WOW!!!!
I can say more but Ms. Casey, you really put a great book
together this time. Hell with The Lid Blown Off is
one of the best books I have read, even though I sort of knew
what was going on. I sat down to read your latest book, and
figured I would read it in just a short few days, a little
at a time, but when I started reading it I could NOT put it
down. I finished one night of reading because I was too sleepy
to stay awake, picked it up the next morning and couldn't
put it down until I finished it.
Alafair Tucker is on her toes again and she has taught her
children well. They all know to look for the hidden realities
of whatever is happening around the activities that all the
family gets involved in. This time, it is daughter Ruth who
has her sweet half grown personality awakened so gently to
the possibilities of life. Ruth is growing up and plays the
piano like a dream, and she is being groomed by Miz. Beckie
MacKenzie to become the next Piano teacher for the town of
Boynton. She is becoming a beguiling young lady and some of
the young men in town are starting to notice, Jubal Beldon
being one and young Trenton Calder, the other. Jubal notices
for some small nefarious purposes of his own and Trenton notices
because he, after knowing young Ruth all of her life, has
suddenly awoken to the stunning beauty and the musical abilities,
of this young girl.
Jubal dies a mysterious death after making disparaging remarks
about Wallace MacKenzie, grandson of Miz. Beckie, and then
a real wayward tornado (a horror that is absolutely spell-binding)

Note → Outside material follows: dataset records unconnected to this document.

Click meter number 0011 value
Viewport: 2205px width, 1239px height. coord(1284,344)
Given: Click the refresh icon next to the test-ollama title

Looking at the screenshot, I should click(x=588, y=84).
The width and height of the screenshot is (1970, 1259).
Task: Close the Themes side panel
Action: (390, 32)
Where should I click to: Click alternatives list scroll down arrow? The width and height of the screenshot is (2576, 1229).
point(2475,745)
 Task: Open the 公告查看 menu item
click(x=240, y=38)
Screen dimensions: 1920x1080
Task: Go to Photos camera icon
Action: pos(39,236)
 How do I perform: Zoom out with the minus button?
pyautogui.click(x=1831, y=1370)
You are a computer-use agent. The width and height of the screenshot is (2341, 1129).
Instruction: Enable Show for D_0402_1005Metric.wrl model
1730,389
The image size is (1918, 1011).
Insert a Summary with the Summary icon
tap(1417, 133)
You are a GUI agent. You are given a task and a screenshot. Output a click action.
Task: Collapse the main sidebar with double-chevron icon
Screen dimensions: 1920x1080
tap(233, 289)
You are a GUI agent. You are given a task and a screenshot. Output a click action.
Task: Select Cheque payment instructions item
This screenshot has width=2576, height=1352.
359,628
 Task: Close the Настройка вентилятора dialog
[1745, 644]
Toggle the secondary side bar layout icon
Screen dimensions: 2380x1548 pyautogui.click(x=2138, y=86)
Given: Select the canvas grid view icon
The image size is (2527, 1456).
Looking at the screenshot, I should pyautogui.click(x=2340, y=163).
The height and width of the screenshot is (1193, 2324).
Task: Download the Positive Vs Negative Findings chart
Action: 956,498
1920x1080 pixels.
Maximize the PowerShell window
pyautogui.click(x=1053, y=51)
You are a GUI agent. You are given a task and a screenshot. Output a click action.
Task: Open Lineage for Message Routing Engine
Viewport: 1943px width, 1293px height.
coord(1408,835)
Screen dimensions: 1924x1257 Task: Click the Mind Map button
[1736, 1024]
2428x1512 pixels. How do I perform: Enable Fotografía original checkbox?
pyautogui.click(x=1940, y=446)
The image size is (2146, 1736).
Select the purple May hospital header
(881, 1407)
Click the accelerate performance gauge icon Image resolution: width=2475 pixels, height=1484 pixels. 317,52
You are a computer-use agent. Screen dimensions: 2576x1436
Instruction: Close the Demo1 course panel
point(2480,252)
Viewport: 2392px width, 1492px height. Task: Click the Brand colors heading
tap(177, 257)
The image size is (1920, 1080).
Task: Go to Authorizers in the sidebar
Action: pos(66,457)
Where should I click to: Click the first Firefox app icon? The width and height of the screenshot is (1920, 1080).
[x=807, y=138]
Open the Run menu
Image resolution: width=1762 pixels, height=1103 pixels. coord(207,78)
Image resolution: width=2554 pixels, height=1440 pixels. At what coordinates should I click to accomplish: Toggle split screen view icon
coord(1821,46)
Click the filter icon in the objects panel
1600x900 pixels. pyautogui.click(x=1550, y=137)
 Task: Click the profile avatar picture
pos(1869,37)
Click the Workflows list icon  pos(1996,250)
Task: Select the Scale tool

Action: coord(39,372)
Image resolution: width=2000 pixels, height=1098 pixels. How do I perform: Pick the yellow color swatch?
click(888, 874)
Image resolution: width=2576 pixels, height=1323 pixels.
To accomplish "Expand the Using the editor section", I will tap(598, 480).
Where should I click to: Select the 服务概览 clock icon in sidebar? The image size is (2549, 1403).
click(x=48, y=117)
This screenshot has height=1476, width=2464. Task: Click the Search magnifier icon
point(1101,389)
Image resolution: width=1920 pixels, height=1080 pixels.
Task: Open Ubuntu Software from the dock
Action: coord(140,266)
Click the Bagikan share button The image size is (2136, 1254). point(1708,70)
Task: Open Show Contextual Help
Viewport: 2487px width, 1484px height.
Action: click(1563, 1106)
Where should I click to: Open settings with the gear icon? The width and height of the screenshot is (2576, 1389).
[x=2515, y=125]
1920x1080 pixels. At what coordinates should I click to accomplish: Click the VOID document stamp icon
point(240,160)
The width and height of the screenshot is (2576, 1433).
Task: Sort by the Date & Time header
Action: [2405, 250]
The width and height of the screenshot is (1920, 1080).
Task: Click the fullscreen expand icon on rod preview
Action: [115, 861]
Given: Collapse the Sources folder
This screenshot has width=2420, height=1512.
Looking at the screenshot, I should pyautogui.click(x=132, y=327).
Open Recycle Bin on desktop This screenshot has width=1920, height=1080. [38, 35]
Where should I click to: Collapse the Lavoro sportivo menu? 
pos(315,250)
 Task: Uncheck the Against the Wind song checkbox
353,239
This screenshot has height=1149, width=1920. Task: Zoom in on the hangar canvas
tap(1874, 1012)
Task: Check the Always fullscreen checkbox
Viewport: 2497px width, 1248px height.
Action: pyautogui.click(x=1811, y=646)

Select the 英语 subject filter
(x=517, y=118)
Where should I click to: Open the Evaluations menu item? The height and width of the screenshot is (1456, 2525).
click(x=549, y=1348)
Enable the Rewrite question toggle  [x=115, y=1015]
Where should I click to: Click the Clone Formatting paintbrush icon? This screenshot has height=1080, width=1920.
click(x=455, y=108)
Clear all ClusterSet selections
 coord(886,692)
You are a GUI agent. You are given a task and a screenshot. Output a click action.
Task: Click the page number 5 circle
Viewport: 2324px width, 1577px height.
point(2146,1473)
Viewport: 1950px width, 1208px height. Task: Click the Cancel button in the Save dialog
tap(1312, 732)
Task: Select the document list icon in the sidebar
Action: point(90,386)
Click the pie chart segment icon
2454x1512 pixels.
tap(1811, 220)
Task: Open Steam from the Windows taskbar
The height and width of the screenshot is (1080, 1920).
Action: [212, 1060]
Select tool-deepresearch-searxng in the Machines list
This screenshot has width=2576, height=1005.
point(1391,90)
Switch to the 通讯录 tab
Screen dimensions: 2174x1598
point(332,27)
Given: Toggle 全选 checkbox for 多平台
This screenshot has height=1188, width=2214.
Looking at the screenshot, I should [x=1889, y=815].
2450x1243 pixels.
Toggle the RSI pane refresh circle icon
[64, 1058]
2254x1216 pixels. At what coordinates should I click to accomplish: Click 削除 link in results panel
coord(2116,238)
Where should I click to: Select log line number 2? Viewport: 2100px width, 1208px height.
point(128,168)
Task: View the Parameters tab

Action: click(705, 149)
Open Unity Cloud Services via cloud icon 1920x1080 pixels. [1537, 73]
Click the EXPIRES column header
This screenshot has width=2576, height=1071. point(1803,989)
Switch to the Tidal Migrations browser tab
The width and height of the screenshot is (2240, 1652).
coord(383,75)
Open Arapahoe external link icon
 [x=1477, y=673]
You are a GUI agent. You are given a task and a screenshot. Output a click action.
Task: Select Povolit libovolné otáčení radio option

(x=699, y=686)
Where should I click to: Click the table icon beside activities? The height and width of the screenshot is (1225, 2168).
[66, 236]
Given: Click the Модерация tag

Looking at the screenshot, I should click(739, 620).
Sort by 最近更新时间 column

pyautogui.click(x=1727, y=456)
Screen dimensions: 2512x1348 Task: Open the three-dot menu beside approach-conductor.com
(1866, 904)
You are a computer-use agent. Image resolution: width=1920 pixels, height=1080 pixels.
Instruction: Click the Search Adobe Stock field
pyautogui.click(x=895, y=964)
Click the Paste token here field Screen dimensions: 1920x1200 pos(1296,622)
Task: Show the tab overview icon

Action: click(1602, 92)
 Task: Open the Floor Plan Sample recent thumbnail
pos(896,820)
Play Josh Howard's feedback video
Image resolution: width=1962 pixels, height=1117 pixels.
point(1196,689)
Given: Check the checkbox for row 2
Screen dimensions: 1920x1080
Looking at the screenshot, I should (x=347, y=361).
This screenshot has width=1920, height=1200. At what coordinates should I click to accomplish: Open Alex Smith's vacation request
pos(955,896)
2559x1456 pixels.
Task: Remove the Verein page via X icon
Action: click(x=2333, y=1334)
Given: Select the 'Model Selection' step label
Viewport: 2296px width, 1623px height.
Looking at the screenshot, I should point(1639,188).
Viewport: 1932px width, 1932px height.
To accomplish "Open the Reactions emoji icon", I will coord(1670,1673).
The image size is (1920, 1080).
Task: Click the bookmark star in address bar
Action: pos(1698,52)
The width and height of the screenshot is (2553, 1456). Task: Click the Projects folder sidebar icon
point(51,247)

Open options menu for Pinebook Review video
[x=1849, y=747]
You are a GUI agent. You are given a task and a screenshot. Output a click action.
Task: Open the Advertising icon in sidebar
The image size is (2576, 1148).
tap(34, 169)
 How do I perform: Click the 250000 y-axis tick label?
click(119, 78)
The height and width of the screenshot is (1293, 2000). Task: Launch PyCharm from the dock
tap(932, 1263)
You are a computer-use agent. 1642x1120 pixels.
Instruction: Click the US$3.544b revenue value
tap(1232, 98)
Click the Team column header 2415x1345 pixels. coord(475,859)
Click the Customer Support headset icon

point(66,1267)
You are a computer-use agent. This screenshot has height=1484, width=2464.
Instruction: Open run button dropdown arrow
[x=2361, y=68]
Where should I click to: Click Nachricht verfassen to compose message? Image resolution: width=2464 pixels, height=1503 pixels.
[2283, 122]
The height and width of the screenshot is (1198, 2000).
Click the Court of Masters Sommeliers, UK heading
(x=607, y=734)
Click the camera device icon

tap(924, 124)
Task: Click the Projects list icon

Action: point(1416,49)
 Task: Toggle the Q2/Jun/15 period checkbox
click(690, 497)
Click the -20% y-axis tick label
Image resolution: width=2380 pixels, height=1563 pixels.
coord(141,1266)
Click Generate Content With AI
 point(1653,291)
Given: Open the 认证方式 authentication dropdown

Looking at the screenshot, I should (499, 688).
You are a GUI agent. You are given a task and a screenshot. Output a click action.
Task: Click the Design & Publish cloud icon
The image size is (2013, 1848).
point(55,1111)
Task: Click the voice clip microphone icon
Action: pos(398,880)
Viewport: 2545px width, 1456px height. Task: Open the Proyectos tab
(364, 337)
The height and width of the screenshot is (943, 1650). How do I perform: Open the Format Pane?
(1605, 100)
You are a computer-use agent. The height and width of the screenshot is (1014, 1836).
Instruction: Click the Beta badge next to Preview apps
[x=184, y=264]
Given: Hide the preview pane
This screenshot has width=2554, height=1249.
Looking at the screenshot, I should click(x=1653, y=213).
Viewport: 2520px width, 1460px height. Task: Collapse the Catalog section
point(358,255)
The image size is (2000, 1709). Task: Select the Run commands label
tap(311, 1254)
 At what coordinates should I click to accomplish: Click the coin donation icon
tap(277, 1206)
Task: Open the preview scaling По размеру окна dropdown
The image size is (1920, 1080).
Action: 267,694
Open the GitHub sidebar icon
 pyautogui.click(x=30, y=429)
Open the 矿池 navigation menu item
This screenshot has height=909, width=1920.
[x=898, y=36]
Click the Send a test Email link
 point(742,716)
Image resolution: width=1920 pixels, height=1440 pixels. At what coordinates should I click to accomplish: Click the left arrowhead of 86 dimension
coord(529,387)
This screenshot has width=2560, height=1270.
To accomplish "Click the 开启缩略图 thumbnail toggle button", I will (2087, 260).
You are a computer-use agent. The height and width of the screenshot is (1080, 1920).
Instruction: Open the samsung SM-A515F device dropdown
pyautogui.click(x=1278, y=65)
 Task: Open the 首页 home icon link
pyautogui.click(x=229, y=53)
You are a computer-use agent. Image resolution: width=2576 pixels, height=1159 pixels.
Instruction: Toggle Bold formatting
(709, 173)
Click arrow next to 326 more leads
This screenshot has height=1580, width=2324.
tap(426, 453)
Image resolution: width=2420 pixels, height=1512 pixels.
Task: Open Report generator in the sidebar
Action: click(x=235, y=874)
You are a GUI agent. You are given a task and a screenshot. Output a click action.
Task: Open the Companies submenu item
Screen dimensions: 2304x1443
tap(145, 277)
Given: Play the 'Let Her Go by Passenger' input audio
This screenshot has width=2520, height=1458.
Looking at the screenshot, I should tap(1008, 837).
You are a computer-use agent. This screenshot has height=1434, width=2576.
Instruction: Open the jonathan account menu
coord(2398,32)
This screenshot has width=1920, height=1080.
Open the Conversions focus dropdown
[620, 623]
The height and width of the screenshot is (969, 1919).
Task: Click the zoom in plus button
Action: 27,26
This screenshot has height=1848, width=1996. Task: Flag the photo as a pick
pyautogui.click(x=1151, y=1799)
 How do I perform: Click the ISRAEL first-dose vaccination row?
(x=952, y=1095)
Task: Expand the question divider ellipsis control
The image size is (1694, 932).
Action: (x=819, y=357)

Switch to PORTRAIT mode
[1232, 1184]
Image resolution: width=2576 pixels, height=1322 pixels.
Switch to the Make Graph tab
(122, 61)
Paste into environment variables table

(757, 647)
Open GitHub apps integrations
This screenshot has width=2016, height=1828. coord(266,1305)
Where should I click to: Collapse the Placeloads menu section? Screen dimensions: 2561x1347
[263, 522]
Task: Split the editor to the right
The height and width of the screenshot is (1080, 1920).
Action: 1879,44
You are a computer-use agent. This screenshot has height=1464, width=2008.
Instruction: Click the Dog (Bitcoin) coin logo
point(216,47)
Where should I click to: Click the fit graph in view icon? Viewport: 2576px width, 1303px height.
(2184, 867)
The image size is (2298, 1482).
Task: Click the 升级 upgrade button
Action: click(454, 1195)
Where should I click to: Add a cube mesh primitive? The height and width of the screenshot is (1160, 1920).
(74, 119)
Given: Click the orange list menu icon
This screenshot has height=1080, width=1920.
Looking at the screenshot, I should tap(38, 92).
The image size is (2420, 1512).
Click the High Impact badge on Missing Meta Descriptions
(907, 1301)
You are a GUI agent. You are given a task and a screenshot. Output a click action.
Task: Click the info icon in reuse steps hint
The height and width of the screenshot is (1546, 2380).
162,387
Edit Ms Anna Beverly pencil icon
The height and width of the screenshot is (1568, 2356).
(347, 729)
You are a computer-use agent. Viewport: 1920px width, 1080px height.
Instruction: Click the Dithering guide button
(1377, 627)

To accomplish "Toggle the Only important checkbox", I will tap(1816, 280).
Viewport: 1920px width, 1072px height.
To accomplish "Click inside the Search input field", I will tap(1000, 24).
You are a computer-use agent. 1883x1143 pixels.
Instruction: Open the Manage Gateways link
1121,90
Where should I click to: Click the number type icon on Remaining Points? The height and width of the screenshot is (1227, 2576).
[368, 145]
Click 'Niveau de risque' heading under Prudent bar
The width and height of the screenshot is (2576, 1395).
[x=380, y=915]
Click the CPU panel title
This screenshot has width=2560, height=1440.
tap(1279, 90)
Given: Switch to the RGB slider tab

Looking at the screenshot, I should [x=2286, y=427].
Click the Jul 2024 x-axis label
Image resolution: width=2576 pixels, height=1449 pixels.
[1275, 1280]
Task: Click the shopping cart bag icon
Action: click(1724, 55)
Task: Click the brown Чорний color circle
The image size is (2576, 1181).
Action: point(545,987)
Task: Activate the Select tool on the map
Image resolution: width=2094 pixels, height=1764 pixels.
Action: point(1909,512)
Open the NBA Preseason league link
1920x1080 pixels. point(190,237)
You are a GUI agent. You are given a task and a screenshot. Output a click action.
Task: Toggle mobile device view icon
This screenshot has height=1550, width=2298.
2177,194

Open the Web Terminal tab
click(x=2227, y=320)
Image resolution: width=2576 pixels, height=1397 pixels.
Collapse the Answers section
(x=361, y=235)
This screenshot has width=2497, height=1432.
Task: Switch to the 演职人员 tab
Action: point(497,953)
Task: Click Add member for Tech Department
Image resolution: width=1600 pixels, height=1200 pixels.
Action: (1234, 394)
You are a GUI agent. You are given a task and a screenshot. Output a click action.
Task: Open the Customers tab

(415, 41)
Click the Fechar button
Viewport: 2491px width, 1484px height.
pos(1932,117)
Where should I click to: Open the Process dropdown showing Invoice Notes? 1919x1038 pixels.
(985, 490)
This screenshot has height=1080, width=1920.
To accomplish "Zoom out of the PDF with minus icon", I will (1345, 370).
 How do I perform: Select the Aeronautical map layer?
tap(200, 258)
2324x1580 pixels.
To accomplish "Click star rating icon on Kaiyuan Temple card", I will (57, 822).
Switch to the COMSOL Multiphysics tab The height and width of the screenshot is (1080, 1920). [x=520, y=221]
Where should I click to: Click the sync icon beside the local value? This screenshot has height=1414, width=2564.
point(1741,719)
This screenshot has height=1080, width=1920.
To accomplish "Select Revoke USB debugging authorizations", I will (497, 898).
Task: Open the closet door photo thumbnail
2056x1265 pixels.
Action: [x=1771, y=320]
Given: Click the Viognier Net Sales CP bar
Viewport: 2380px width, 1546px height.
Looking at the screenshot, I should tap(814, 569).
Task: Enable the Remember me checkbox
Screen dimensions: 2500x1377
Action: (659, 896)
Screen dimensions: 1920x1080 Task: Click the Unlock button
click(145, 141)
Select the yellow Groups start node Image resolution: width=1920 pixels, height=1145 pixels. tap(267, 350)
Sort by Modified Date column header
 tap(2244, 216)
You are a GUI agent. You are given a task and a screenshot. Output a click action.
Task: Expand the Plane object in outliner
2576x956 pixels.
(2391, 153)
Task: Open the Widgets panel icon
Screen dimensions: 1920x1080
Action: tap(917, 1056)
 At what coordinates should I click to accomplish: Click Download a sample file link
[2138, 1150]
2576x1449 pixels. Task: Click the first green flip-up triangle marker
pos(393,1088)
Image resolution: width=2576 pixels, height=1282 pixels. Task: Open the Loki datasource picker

ripping through the area and the townspeople having to make
do with what has happened and all the destruction from it.
Trenton is charged with finding out how and why Jubal died,
he is the very young Deputy Sheriff of Boynton and Sheriff
Scott Tucker is out of commission, after being wounded by
one of the other Beldon brothers, Hosea. This story gives
a lot of insight into the criminal processes that took place
"back when" during the early years of the 20th Century.
This is a down-home book about a down-home family living in
a time when the State of Oklahoma was just growing up to fit
into its coming bounties of being a big state.
I really do love the Tucker family and all they stood for,
and made for themselves during times of hardship and peril
in a place that was not as hospitable as one might be led
to think it was. Donis Casey tells it like it was, and what
every person who was on the cutting edge of settling the Midwest
had to know to survive. This is the 5th book by Ms. Casey
that I have reviewed (although she has written 7 now) and
I love her style of writing, her cohesive ways to keep the
story together and the downright honesty that is put into
her characters. Keep writing your stories for the world to
see and read, because they are needed by all of us to appreciate
what our fore-families all lived through to get to where we
are now. You tell us why our values are and should be in front
of us every day and make us proud that we have those values.
You go Girl, use that gift that you have. Hell with The
Lid Blown Off is an absolutely great story.